= Donna Jones (singer) =

British singer

Donna Jones (born Doreen Jones, 8 April 1949 in Manchester) is an English performer best known for her work as Pussyfoot in the 1970s, and as a member of the New Seekers since February 1979.

==Music career==

===Chrys-Do-Lyns (1963–1965)===
Jones started her singing career in 1963 as part of an all girl trio called "The Chrys-Do-Lyns" (named after the three members). The trio comprised Christine Lowe, Doreen Jones (Donna Jones), and one-time "New Seeker" Linda Susan Belcher (Lyn Paul). They performed in clubs throughout the UK, and also in Italy, France and Germany before splitting up in 1965.

===1965–1972===
Jones then went solo. She became resident singer at a Manchester night club, "Mr. Smiths", and subsequently performed in Granada TV's "First Timers" where she was awarded "Best Female Singer". This led to a recording contract with MCA where Jones recorded "Heaven Held".

She met Francine Rees and Rees' husband Roger Walburn singing in the Manchester Mecca club, and they subsequently played as the resident house group at the Manchester club and its sister club in Blackpool. (Rees became a member of The New Seekers in 2002.)

===Springfield Revival===
In 1972, Mick Flinn, Ray Martin, and Donna Jones formed the "Springfield Revival". They were extremely successful, appearing on television shows such as Morecambe and Wise, The Two Ronnies, Rolf Harris and many other variety shows in the UK. The group toured the world with The Osmonds, appearing at Madison Square Garden, and performed at the 45th Academy Awards in Hollywood on 27 March 1973.

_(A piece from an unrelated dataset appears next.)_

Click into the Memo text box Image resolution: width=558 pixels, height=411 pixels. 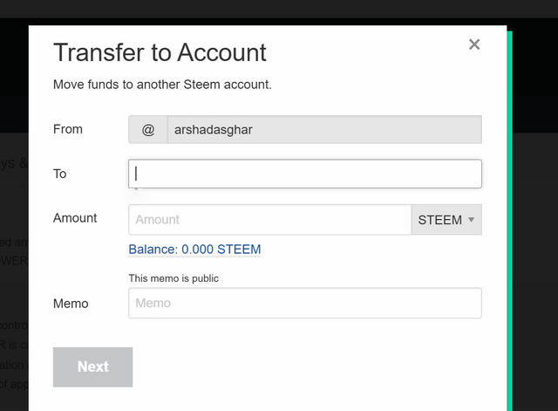click(x=305, y=303)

===Pussyfoot Era (1975–1980)===

Jones and Flinn split from Ray Martin and formed a duo using a number of names: Mick and Donna (1975–1976), Donna Jo (1976), and Pussyfoot (1975–1980). For Pussyfoot, Flinn remained behind the scenes, and Jones was marketed as a solo artist. In 1975 they recorded the disco song "The Way That You Do It", which first attracted public attention when the song's suggestive lyrics caused it to be banned by the BBC. In Australia, the television show Countdown began playing the video clip, and exploited the British ban on playing the song. Over several months, Jones became a sensation and a sex symbol. The song was released as a single by EMI Records and spent seven weeks at number one on the singles chart from January 1977. Pussyfoot released two studio albums.

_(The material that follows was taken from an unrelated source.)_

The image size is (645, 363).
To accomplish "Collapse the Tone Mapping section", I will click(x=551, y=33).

In 1980, Jones fronted a mainly female band (with Flinn on lead guitar) that adopted her previous stage name of Pussyfoot, and the group entered the Song for Europe 1980 contest (a preamble to the Eurovision Song Contest). Pussyfoot came fourth in the contest, with media commentators speculating after the event that Jones was, once again, too raunchy for British tastes. The other members of Pussyfoot at the contest were Fiona Tucker (bass guitar), Jude Allen (synthesizer and keyboards), Jackie Dixon (drums) and Annabel Rees (synthesizer and keyboards).

==Personal life==

Jones began dance classes at age 3, and appearing in the UK TV soap Coronation Street at age 12.

She married her Springfield Revival partner, Mick Flinn, who also subsequently joined The New Seekers.

She has been known as Doreen Jones; Donna Jones; Pussyfoot; Donna Flinn

===Mick Flinn===

Australian born Flinn was a member of The Mixtures who, after back to back number 1 hits in Australia in 1970, released "The Pushbike Song" in the UK where it entered the charts in the top 5, peaking at No. 2 in January 1971.

The Mixtures went to England in January 1971, spending most of 1971 there, and returned to England in 1972. Flinn left The Mixtures in May 1972, eventually settling permanently in the UK. In the UK, Flinn formed The Springfield Revival with Ray Martin and Donna Jones. Flinn subsequently became Jones' manager-writer-producer, and husband.